MATERIAL TO PROCESS below:

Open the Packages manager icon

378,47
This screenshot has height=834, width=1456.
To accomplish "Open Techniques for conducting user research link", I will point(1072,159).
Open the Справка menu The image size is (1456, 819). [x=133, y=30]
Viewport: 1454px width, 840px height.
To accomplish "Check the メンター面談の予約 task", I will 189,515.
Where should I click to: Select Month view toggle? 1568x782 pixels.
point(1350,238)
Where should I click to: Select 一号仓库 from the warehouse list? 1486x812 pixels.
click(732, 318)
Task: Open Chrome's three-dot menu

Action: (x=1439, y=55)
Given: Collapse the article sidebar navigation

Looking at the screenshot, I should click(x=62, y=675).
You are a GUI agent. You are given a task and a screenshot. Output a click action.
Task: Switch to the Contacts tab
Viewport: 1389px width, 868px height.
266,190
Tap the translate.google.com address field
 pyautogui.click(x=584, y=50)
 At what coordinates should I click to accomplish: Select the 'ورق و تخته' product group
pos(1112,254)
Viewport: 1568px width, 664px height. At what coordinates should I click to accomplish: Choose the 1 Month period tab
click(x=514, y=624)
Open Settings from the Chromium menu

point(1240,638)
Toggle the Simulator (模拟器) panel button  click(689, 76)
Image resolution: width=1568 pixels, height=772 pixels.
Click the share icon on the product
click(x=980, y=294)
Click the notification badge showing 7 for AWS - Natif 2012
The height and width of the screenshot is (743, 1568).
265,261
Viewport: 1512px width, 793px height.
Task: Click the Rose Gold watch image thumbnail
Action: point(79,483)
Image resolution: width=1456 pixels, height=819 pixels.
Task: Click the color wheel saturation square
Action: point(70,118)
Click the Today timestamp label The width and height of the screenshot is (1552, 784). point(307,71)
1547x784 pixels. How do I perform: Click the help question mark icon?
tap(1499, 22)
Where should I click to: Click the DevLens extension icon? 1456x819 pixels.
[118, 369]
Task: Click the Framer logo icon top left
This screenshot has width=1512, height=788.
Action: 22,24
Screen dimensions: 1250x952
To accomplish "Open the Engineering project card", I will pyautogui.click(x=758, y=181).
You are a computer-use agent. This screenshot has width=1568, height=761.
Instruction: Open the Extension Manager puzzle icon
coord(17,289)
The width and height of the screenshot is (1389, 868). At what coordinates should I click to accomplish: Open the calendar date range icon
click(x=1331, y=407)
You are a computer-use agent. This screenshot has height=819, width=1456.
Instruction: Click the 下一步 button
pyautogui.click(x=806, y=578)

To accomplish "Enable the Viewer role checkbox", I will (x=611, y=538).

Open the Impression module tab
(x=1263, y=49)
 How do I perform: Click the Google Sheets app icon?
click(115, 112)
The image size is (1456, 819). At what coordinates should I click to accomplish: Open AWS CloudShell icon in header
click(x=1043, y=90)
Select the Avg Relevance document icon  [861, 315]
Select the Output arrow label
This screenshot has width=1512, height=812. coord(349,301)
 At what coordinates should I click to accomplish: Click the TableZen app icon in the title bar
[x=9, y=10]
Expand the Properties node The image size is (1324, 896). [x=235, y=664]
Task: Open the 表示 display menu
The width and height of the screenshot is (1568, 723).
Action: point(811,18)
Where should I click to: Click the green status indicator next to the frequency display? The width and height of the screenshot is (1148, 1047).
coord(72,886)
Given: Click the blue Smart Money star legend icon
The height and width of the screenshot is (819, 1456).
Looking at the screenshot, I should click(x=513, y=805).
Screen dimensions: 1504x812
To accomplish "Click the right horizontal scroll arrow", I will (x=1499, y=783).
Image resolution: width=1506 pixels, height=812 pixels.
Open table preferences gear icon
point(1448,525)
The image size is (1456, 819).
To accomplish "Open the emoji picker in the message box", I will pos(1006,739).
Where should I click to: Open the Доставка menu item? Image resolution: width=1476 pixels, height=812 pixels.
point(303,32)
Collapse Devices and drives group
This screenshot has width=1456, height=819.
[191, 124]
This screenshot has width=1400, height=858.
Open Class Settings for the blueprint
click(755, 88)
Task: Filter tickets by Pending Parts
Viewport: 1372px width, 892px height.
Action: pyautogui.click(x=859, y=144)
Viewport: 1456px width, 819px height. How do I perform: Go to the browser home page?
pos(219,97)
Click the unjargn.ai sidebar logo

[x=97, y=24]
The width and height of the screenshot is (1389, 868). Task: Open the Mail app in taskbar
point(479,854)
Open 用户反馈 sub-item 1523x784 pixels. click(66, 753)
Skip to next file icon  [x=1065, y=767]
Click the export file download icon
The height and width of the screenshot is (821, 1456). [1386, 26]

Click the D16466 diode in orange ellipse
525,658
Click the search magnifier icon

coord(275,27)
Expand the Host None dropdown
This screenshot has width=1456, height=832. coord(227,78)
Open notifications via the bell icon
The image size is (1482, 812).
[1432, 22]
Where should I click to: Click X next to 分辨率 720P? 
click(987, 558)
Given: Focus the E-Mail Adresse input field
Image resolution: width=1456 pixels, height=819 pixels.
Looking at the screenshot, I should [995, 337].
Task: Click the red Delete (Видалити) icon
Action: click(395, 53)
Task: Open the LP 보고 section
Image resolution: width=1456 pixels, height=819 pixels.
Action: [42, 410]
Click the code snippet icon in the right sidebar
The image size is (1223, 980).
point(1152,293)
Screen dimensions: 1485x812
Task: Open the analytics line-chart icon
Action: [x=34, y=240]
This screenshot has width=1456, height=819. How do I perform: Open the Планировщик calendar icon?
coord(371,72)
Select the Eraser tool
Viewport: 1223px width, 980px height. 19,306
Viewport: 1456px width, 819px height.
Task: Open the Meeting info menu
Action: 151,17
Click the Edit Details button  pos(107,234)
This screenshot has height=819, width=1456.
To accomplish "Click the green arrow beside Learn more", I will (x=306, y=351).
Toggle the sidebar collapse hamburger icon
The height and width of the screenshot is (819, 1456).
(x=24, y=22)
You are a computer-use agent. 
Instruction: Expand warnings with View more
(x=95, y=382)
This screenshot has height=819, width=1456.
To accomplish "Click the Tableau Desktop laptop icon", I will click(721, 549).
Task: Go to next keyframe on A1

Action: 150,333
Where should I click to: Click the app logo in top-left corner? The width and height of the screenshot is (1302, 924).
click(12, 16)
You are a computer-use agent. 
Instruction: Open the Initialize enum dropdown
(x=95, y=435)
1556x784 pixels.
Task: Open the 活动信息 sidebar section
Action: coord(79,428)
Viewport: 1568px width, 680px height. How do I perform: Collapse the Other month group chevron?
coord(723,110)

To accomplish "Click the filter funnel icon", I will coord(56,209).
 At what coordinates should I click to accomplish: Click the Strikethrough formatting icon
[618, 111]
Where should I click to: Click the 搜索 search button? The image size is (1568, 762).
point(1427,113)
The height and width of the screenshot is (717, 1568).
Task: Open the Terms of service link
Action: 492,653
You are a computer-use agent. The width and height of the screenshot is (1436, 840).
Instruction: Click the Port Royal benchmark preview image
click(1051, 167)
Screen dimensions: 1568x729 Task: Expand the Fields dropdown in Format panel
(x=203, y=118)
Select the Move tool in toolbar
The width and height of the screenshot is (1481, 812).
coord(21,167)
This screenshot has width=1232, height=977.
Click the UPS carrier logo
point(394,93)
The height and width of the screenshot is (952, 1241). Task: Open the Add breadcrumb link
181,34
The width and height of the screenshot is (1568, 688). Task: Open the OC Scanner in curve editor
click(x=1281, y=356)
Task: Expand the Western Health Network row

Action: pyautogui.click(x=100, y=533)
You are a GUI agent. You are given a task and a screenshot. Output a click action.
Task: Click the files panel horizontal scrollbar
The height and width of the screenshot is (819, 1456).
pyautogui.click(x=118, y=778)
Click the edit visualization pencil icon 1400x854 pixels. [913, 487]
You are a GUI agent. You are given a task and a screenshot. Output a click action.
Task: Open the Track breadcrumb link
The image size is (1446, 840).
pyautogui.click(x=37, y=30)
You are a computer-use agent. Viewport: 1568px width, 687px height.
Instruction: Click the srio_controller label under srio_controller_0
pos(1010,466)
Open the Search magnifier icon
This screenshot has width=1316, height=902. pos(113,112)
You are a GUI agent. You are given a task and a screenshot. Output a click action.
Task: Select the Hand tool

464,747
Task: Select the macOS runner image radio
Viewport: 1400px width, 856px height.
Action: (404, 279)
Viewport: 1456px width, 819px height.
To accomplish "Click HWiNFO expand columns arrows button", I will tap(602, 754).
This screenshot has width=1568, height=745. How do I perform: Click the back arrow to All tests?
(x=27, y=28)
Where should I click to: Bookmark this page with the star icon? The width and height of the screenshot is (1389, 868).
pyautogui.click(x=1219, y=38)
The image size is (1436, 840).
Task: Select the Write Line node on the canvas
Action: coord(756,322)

End of MATERIAL TO PROCESS.

## EXERCISE DESCRIPTION
Search the data above for the word "right" and report how many lines contain it, with nothing further.

## RESULT
2